Pada penelitian, wawancara dapat berfungsi sebagai metode primer, pelengkap atau sebagai kriterium (Hadi, 1992). Sebagai metode primer, data yang diperoleh dari wawancara merupakan data yang utama guna menjawab pemasalahan penelitian. Sebagai metode pelengkap, wawancara berfungsi sebagai sebagai pelengkap metode lainnya yang digunakan untuk mengumpulkan data pada suatu penelitian. Sebagai kriterium, wawancara digunakan untuk menguji kebenaran dan kemantapan data yang diperoleh dengan metode lain. Itu dilakukan, misalnya, untuk memeriksa apakah para kolektor data memeang telah memperoleh data dengan angket kepada subjek suatu penelitian, untuk itu dilakukan wawancara dengan sejumlah sample subjek tertentu.
Mengenai latar belakang pengguanaan wawancara sebagai metode pengumpulan data pada suatu penelitian, pendapat Allport ( dalam Hadi, 1992) berikut perlu dipertimbangkan: “If we want to know how people feel, what their experience and what they remember, what their emotions and motives are like, and the reasons for acting as they do – why not ask them?” Dari pendapat itu, kita mengetahui bahwa wawancara dapat atau lebih tepat digunakan untuk memperoleh data mengenai perasaan, pengalaman dan ingatan, emosi, motif, dan sejenisnya secara langsung dari subjeknya.
Charles Stewart dan W. B. Cash mendefinisikannya sebagai “sebuah proses komunikasi berpasangan dengan suatu tujuan yang serius dan telah ditetapkan sebelumnya yang dirancang untuk bertukar perilaku dan melibatkan tanya jawab”
Robert Kahn dan Charles Channel mendefinisikan wawancara sebagai “suatu pola yang dikhususkan dari interaksi verbal – diprakarsai untuk suatu tujuan tertentu, dan difokuskan pada sejumlah bidang kandungan tertentu, dengan proses eliminasi materi yang tak ada kaitannya secara berkelanjutan”.

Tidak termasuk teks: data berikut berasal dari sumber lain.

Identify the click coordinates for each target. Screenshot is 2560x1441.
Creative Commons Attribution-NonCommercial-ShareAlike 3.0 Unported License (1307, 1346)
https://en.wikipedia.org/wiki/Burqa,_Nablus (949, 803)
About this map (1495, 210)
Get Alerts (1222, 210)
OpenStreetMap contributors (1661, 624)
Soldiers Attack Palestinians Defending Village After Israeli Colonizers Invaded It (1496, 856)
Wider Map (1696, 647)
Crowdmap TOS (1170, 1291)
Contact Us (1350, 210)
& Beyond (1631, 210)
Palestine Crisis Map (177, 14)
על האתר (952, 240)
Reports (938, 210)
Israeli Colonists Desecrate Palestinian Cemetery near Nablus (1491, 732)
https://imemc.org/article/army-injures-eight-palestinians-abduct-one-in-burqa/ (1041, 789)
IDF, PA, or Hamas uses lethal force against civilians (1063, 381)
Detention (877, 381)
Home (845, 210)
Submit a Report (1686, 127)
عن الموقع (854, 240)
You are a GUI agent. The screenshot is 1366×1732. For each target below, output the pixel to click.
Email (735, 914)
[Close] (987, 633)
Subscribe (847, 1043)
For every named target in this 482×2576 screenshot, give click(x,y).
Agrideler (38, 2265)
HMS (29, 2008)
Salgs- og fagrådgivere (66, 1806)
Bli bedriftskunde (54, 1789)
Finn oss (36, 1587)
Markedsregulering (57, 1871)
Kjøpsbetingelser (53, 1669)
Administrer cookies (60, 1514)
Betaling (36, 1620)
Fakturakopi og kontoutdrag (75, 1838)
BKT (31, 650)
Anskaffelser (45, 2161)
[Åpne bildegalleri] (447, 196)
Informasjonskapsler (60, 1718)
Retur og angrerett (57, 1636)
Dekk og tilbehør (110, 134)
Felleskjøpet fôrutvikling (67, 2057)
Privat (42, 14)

Karena kata “mewawancarai” dalam penggunaan sehari-hari mengacu pada begitu banyak jenis interaksi yang berbeda-beda, sulit untuk menulis satu definisi yang mampu mengakomodasi semuanya. Meskipun demikian, penting bagi kita untuk menetapkan sebuah definisi mendasar sebagai sebuah kerangka acuan. Oleh karenanya, kami mendefinisikan wawancara sebagai suatu bentuk yang dikhususkan dari komunikasi lisan dan bertatap muka antara orang-orang dalam sebuah hubungan interpersonal yang dimasuki untuk sebuah tujuan tertentu yang diasosiasikan dengan pokok bahasan tertentu. Pembahasan mengenai beberapa istilah kunci dari definisi ini akan menjadikannya lebih bermakna.
Wawancara adalah suatu proses interaksi dan komunikasi. Dalam proses ini, hasil wawancara ditentukan oleh beberapa faktor yang berinteraksi dan mempengaruhi arus informasi. Faktor-faktor tersebut ialah: pewawancara, responden, topik penelitian yang tertuang dalam daftar pertanyaaa, dan situasi wawancara.
Pewawancara diharapkan menyampaikan pertanyaan kepada responden, merangsang responden untuk menjawabnya, menggali jawaban lebih jauh bila dikehendaki mencatatnya. Bila semua tugas ini tidak dilaksanakan sebagaimana mestinya maka hasil wawancara menjadi kurang bermutu. Syarat menjadi pewawancara yang baik ialah ketrampilan mewawancarai, motivasi yang tinggi, dan rasa aman, artinya tidak ragu dan takut untuk menyampaikan pertanyaan.
Demikian pula responden dapat mempengaruhi hasil wawancara karena mutu jawaban yang diberikan tergantung pada apakah dia dapat menangkap isi pertanyaan dengan tepat serta bersedia menjawabnya dengan baik.
B. Jenis Wawancara
Sebagaimana metode lainnya yang digunakan pada penumpulan data, metode wawancara dibedakan berdasarkan cara pengadministrasiannya menjadi wawancara pribadi (Lerbin, 2007). Wawancara pribadi dapat dilakukan di rumah subjek, melalui komputer, dan di tempat perbelanjaan. Wawancara yang dilakukan di tempat perbelanjaan itu sering disebut wawancara mall intercept.
Contoh wawancara pribadi:
Pewawancara(P): Apakah Anda sudah pernah merasakan donat J.Co?
Subjek(S) : Sudah pernah.
P : Bagaimana pendapat Anda tentang cita rasa donat tersebut?]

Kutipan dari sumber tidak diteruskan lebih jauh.